Conflict (or “blood”) diamonds have long been a problem for many African countries, as well as for the United Nations. Most conflict diamonds came from Angola, Sierra Leone, the Democratic Republic of the Congo and other African countries. Unfortunately, they are commonly linked with human rights abuses and often traded illegally to fund conflict in war-torn areas, according to Reuters. While the wars in these countries are ebbing, other conflicts are arising in other African nations. These wars and the problems they cause are largely ignored in the United States.
In 1995, conflict diamonds accounted for about 4 percent of global diamond sales, according to Reuters; since a certification system was established in 2003, that number has dropped to 1 percent.

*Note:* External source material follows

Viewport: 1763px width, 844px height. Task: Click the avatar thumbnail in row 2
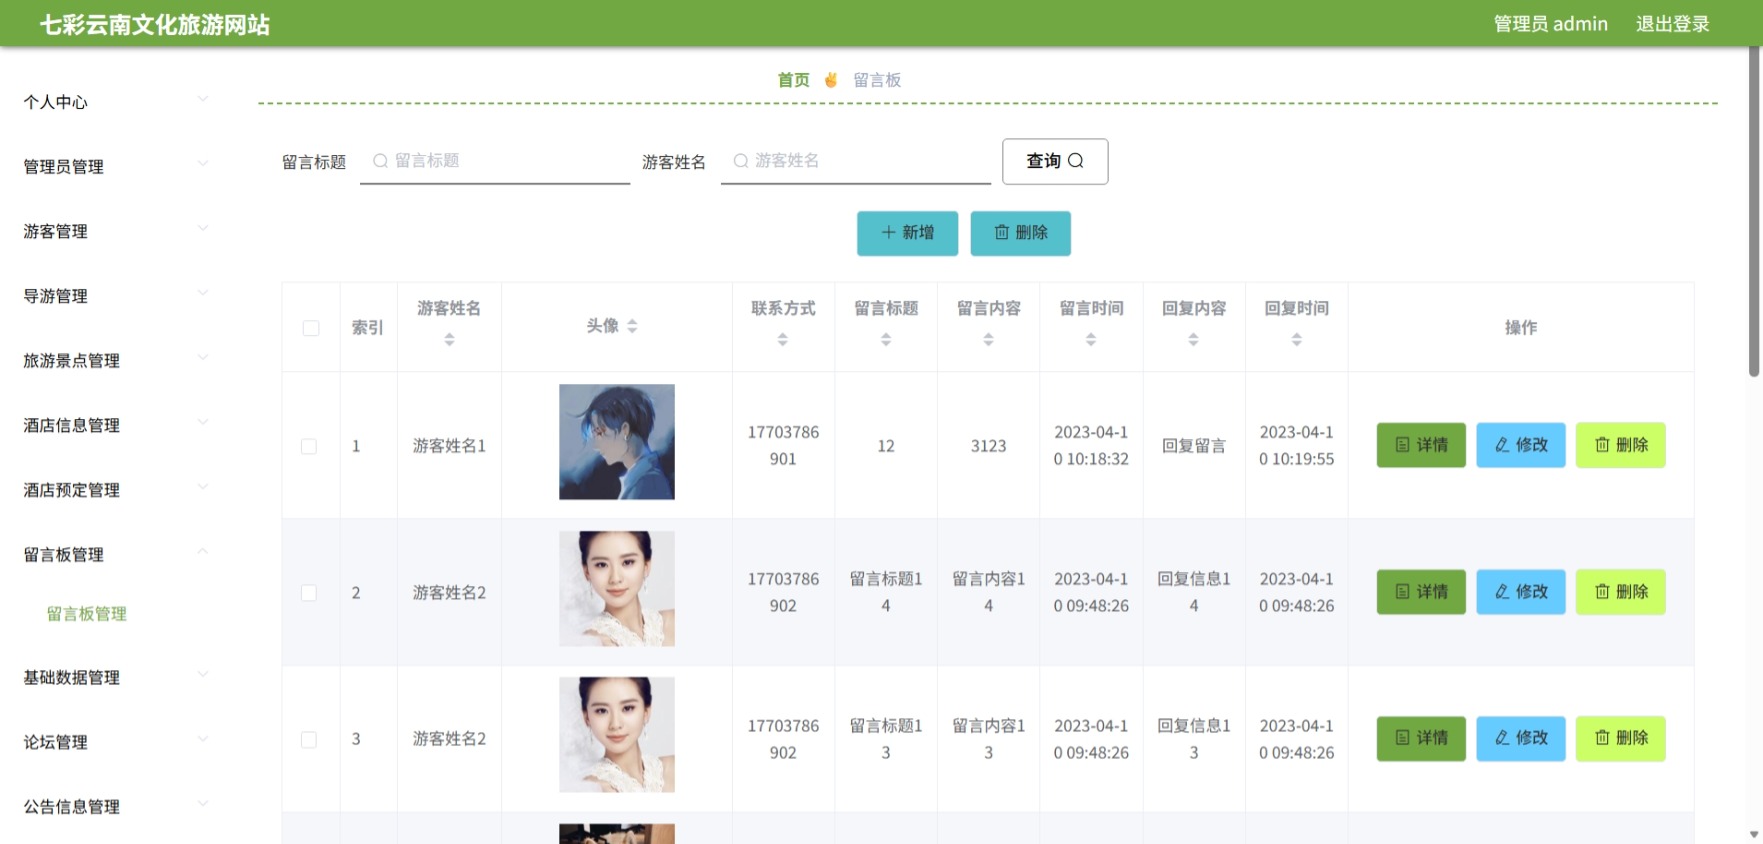pyautogui.click(x=617, y=589)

Nonetheless, 1 percent of global diamond sales translates into a great deal of human suffering and illegal trade. Accordingly, the UN has imposed sanctions against countries that continue to produce illegal diamonds: The Republic of Congo (not to be confused with the Democratic Republic of the Congo,) Liberia, and the Ivory Coast.

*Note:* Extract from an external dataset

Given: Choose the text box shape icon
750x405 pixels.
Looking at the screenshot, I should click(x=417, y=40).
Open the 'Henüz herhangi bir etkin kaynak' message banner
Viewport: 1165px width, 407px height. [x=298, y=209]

One might think conflict diamonds might be easy to track since they now represent only 1 percent, but that is not the case. Diamonds that have been brought to market have murky origins at best, and once they are polished, they are unidentifiable, according to the UN.
Despite the claims of Eli Izhakoff, the chairman of the WDC, that the diamond industry had “taken care to take care of this problem,” Amnesty International stated that conflict diamonds are still reaching the international market.
Izhakoff’s statement on this issue is rather vague. Obviously, conflict diamonds continue to exist, but to say, “these things are something that happened in the past and since then, the industry [and] governments…have taken care…of this problem” is incorrect.
In accordance with Americans’ apathy in regards to where their diamonds really come from, 11 percent of U.S. stores have a policy on conflict diamonds, while 67 percent declined to discuss whether they even had such a system, according to the Amnesty USA website. With statistics like that, how can the problem really be taken care of?
While not many Americans-and hardly any college students-are able to buy diamonds more than once, this is an issue that cannot stay hidden in the shadows.
Diamonds are good for the economies of Africa, when they are traded legally. According to the website the WDC launched, www.diamondfacts.org, revenue from the diamonds helps towards HIV/AIDS education and treatment. Although the World Diamond Council has made great strides in prohibiting conflict diamonds, it still has a long way to go. Creating a website that informs the public about conflict diamonds, as well as the benefits of legal diamond trade, will educate the public and hopefully the African communities involved.